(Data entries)

------------------------------------

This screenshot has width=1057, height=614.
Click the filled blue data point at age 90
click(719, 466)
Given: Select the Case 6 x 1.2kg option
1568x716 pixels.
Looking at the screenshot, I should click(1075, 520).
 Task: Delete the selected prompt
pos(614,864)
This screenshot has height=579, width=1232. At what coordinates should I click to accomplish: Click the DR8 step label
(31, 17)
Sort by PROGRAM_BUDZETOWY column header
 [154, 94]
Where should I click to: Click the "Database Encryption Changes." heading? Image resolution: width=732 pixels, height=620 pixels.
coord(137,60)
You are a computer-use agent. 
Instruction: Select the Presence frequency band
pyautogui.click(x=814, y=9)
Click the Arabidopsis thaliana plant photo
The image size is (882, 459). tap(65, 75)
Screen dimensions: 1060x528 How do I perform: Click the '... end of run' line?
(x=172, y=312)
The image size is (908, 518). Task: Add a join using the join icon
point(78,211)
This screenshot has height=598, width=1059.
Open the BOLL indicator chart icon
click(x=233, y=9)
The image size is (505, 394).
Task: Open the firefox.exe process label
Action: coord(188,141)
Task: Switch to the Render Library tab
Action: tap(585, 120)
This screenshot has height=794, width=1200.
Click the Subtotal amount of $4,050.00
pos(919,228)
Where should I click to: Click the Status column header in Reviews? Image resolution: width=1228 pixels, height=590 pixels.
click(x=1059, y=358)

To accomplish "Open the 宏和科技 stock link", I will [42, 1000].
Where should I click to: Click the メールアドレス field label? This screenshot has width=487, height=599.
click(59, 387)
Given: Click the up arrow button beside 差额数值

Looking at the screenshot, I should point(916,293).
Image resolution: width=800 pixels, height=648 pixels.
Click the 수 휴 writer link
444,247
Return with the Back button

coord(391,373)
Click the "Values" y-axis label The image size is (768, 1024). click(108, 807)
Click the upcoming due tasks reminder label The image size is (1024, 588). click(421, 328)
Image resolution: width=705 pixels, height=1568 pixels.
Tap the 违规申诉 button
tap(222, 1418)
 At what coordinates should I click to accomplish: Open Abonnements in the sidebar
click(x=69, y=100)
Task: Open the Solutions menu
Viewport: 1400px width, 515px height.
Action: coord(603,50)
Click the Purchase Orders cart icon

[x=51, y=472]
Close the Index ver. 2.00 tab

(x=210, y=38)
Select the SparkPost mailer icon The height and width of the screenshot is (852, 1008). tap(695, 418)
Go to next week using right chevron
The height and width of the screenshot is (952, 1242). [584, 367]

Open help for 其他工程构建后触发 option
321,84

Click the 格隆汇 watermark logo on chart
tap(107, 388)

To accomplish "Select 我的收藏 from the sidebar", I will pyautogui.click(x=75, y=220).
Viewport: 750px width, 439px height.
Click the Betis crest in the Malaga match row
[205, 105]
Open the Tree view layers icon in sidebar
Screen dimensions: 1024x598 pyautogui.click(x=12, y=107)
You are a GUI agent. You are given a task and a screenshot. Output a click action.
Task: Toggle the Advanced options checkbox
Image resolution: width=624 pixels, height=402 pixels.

------------------------------------

Up to and including the line with "This screenshot has height=598, width=1059.", restate the records above word for word from the very first line.

REPLY =>
This screenshot has width=1057, height=614.
Click the filled blue data point at age 90
click(719, 466)
Given: Select the Case 6 x 1.2kg option
1568x716 pixels.
Looking at the screenshot, I should click(1075, 520).
 Task: Delete the selected prompt
pos(614,864)
This screenshot has height=579, width=1232. At what coordinates should I click to accomplish: Click the DR8 step label
(31, 17)
Sort by PROGRAM_BUDZETOWY column header
 [154, 94]
Where should I click to: Click the "Database Encryption Changes." heading? Image resolution: width=732 pixels, height=620 pixels.
coord(137,60)
You are a computer-use agent. 
Instruction: Select the Presence frequency band
pyautogui.click(x=814, y=9)
Click the Arabidopsis thaliana plant photo
The image size is (882, 459). tap(65, 75)
Screen dimensions: 1060x528 How do I perform: Click the '... end of run' line?
(x=172, y=312)
The image size is (908, 518). Task: Add a join using the join icon
point(78,211)
This screenshot has height=598, width=1059.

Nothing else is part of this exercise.